(Stored data)
━━━━━━━━━━━━━━━━━━━━

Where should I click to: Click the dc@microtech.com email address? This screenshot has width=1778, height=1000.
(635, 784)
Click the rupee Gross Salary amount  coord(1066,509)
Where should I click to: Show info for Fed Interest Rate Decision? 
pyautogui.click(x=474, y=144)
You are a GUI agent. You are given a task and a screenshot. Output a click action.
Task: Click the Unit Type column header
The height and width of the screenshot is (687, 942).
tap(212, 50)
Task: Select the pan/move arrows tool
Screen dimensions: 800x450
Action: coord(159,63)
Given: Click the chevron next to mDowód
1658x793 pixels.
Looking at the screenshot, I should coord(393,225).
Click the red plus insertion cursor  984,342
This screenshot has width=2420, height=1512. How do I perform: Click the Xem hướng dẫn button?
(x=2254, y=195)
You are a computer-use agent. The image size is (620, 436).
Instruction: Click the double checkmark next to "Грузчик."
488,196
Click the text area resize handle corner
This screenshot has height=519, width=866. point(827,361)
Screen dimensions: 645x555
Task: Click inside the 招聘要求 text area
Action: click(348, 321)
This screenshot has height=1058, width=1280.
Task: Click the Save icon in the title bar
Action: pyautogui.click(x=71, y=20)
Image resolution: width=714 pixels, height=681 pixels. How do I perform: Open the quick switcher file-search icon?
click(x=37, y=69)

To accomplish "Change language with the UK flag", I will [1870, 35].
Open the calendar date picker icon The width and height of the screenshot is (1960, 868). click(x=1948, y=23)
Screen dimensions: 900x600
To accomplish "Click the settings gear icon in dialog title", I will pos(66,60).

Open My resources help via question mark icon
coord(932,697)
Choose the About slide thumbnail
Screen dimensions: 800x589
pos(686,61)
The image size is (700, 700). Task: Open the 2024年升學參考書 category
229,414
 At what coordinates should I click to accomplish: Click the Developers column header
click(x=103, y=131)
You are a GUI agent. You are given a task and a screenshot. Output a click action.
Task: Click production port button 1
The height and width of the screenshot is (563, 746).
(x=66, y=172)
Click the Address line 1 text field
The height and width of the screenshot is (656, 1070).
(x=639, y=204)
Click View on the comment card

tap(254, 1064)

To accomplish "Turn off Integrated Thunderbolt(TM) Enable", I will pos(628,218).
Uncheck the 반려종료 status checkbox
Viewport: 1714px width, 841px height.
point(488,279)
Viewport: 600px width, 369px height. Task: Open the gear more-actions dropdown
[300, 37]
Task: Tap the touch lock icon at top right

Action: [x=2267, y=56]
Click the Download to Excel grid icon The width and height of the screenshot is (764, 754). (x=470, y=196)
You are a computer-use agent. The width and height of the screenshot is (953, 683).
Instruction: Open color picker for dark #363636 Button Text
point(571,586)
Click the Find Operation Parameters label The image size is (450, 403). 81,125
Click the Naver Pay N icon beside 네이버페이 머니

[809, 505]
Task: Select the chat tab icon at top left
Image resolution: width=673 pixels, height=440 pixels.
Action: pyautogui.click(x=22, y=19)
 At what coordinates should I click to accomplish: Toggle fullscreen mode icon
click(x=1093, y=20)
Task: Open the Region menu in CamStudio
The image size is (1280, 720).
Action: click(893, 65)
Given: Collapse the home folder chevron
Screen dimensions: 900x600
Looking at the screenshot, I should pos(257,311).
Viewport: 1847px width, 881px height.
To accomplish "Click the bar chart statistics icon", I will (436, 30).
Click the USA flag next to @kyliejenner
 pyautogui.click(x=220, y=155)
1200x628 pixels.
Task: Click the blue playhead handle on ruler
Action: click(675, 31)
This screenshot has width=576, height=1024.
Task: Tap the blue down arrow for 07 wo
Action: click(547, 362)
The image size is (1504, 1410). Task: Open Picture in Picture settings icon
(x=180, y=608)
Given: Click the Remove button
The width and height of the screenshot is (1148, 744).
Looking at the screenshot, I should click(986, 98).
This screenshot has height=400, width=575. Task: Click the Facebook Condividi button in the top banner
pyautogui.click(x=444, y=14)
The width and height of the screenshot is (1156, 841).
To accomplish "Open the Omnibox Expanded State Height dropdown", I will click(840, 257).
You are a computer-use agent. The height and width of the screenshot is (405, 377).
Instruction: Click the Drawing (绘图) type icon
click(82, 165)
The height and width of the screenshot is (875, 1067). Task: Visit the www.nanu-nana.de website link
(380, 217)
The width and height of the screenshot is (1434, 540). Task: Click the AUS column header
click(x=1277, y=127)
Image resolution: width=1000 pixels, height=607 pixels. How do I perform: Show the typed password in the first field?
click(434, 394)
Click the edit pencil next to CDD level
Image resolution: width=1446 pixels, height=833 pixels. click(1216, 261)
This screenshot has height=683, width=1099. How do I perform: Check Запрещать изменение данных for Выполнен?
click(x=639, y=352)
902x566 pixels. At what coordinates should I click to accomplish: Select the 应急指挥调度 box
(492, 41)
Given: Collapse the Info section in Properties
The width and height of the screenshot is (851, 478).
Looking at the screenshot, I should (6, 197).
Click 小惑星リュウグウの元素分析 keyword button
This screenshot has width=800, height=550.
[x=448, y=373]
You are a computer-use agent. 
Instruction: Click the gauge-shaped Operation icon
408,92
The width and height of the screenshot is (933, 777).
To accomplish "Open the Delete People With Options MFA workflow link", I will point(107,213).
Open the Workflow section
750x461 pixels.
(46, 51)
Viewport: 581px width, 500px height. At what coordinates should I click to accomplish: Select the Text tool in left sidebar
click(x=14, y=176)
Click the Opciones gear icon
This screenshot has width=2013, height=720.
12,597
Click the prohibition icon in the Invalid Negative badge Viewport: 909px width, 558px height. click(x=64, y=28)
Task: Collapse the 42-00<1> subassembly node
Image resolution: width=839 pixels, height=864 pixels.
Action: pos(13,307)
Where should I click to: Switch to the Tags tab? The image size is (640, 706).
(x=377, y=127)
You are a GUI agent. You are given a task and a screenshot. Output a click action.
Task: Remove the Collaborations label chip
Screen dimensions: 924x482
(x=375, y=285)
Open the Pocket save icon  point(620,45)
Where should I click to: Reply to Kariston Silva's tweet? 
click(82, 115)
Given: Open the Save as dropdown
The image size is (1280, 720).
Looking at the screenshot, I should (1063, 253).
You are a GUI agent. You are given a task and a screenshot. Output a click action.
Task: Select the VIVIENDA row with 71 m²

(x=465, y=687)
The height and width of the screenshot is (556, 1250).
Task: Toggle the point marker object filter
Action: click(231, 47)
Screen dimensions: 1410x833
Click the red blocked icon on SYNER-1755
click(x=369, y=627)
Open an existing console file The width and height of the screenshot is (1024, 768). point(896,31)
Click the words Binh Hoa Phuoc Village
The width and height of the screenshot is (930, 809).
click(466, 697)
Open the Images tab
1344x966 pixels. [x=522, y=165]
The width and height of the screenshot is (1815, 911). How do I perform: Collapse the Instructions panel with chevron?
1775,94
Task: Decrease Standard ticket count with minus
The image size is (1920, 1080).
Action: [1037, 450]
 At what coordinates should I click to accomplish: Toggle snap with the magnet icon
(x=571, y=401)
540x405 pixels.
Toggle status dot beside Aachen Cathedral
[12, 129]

━━━━━━━━━━━━━━━━━━━━

The data should be transcribed exactly, line for line.

## Problem solution
Where should I click to: Click the dc@microtech.com email address? This screenshot has width=1778, height=1000.
(635, 784)
Click the rupee Gross Salary amount  coord(1066,509)
Where should I click to: Show info for Fed Interest Rate Decision? 
pyautogui.click(x=474, y=144)
You are a GUI agent. You are given a task and a screenshot. Output a click action.
Task: Click the Unit Type column header
The height and width of the screenshot is (687, 942).
tap(212, 50)
Task: Select the pan/move arrows tool
Screen dimensions: 800x450
Action: coord(159,63)
Given: Click the chevron next to mDowód
1658x793 pixels.
Looking at the screenshot, I should coord(393,225).
Click the red plus insertion cursor  984,342
This screenshot has width=2420, height=1512. How do I perform: Click the Xem hướng dẫn button?
(x=2254, y=195)
You are a computer-use agent. The image size is (620, 436).
Instruction: Click the double checkmark next to "Грузчик."
488,196
Click the text area resize handle corner
This screenshot has height=519, width=866. point(827,361)
Screen dimensions: 645x555
Task: Click inside the 招聘要求 text area
Action: click(348, 321)
This screenshot has height=1058, width=1280.
Task: Click the Save icon in the title bar
Action: pyautogui.click(x=71, y=20)
Image resolution: width=714 pixels, height=681 pixels. How do I perform: Open the quick switcher file-search icon?
click(x=37, y=69)

To accomplish "Change language with the UK flag", I will [1870, 35].
Open the calendar date picker icon The width and height of the screenshot is (1960, 868). click(x=1948, y=23)
Screen dimensions: 900x600
To accomplish "Click the settings gear icon in dialog title", I will pos(66,60).

Open My resources help via question mark icon
coord(932,697)
Choose the About slide thumbnail
Screen dimensions: 800x589
pos(686,61)
The image size is (700, 700). Task: Open the 2024年升學參考書 category
229,414
 At what coordinates should I click to accomplish: Click the Developers column header
click(x=103, y=131)
You are a GUI agent. You are given a task and a screenshot. Output a click action.
Task: Click production port button 1
The height and width of the screenshot is (563, 746).
(x=66, y=172)
Click the Address line 1 text field
The height and width of the screenshot is (656, 1070).
(x=639, y=204)
Click View on the comment card

tap(254, 1064)

To accomplish "Turn off Integrated Thunderbolt(TM) Enable", I will pos(628,218).
Uncheck the 반려종료 status checkbox
Viewport: 1714px width, 841px height.
point(488,279)
Viewport: 600px width, 369px height. Task: Open the gear more-actions dropdown
[300, 37]
Task: Tap the touch lock icon at top right

Action: [x=2267, y=56]
Click the Download to Excel grid icon The width and height of the screenshot is (764, 754). (x=470, y=196)
You are a computer-use agent. The width and height of the screenshot is (953, 683).
Instruction: Open color picker for dark #363636 Button Text
point(571,586)
Click the Find Operation Parameters label The image size is (450, 403). 81,125
Click the Naver Pay N icon beside 네이버페이 머니

[809, 505]
Task: Select the chat tab icon at top left
Image resolution: width=673 pixels, height=440 pixels.
Action: pyautogui.click(x=22, y=19)
 At what coordinates should I click to accomplish: Toggle fullscreen mode icon
click(x=1093, y=20)
Task: Open the Region menu in CamStudio
The image size is (1280, 720).
Action: click(893, 65)
Given: Collapse the home folder chevron
Screen dimensions: 900x600
Looking at the screenshot, I should pos(257,311).
Viewport: 1847px width, 881px height.
To accomplish "Click the bar chart statistics icon", I will (436, 30).
Click the USA flag next to @kyliejenner
 pyautogui.click(x=220, y=155)
1200x628 pixels.
Task: Click the blue playhead handle on ruler
Action: click(675, 31)
This screenshot has width=576, height=1024.
Task: Tap the blue down arrow for 07 wo
Action: click(547, 362)
The image size is (1504, 1410). Task: Open Picture in Picture settings icon
(x=180, y=608)
Given: Click the Remove button
The width and height of the screenshot is (1148, 744).
Looking at the screenshot, I should click(986, 98).
This screenshot has height=400, width=575. Task: Click the Facebook Condividi button in the top banner
pyautogui.click(x=444, y=14)
The width and height of the screenshot is (1156, 841).
To accomplish "Open the Omnibox Expanded State Height dropdown", I will click(840, 257).
You are a computer-use agent. The height and width of the screenshot is (405, 377).
Instruction: Click the Drawing (绘图) type icon
click(82, 165)
The height and width of the screenshot is (875, 1067). Task: Visit the www.nanu-nana.de website link
(380, 217)
The width and height of the screenshot is (1434, 540). Task: Click the AUS column header
click(x=1277, y=127)
Image resolution: width=1000 pixels, height=607 pixels. How do I perform: Show the typed password in the first field?
click(434, 394)
Click the edit pencil next to CDD level
Image resolution: width=1446 pixels, height=833 pixels. click(1216, 261)
This screenshot has height=683, width=1099. How do I perform: Check Запрещать изменение данных for Выполнен?
click(x=639, y=352)
902x566 pixels. At what coordinates should I click to accomplish: Select the 应急指挥调度 box
(492, 41)
Given: Collapse the Info section in Properties
The width and height of the screenshot is (851, 478).
Looking at the screenshot, I should (6, 197).
Click 小惑星リュウグウの元素分析 keyword button
This screenshot has width=800, height=550.
[x=448, y=373]
You are a computer-use agent. 
Instruction: Click the gauge-shaped Operation icon
408,92
The width and height of the screenshot is (933, 777).
To accomplish "Open the Delete People With Options MFA workflow link", I will point(107,213).
Open the Workflow section
750x461 pixels.
(46, 51)
Viewport: 581px width, 500px height. At what coordinates should I click to accomplish: Select the Text tool in left sidebar
click(x=14, y=176)
Click the Opciones gear icon
This screenshot has width=2013, height=720.
12,597
Click the prohibition icon in the Invalid Negative badge Viewport: 909px width, 558px height. click(x=64, y=28)
Task: Collapse the 42-00<1> subassembly node
Image resolution: width=839 pixels, height=864 pixels.
Action: pos(13,307)
Where should I click to: Switch to the Tags tab? The image size is (640, 706).
(x=377, y=127)
You are a GUI agent. You are given a task and a screenshot. Output a click action.
Task: Remove the Collaborations label chip
Screen dimensions: 924x482
(x=375, y=285)
Open the Pocket save icon  point(620,45)
Where should I click to: Reply to Kariston Silva's tweet? 
click(82, 115)
Given: Open the Save as dropdown
The image size is (1280, 720).
Looking at the screenshot, I should (1063, 253).
You are a GUI agent. You are given a task and a screenshot. Output a click action.
Task: Select the VIVIENDA row with 71 m²

(x=465, y=687)
The height and width of the screenshot is (556, 1250).
Task: Toggle the point marker object filter
Action: click(231, 47)
Screen dimensions: 1410x833
Click the red blocked icon on SYNER-1755
click(x=369, y=627)
Open an existing console file The width and height of the screenshot is (1024, 768). point(896,31)
Click the words Binh Hoa Phuoc Village
The width and height of the screenshot is (930, 809).
click(466, 697)
Open the Images tab
1344x966 pixels. [x=522, y=165]
The width and height of the screenshot is (1815, 911). How do I perform: Collapse the Instructions panel with chevron?
1775,94
Task: Decrease Standard ticket count with minus
The image size is (1920, 1080).
Action: [1037, 450]
 At what coordinates should I click to accomplish: Toggle snap with the magnet icon
(x=571, y=401)
540x405 pixels.
Toggle status dot beside Aachen Cathedral
[12, 129]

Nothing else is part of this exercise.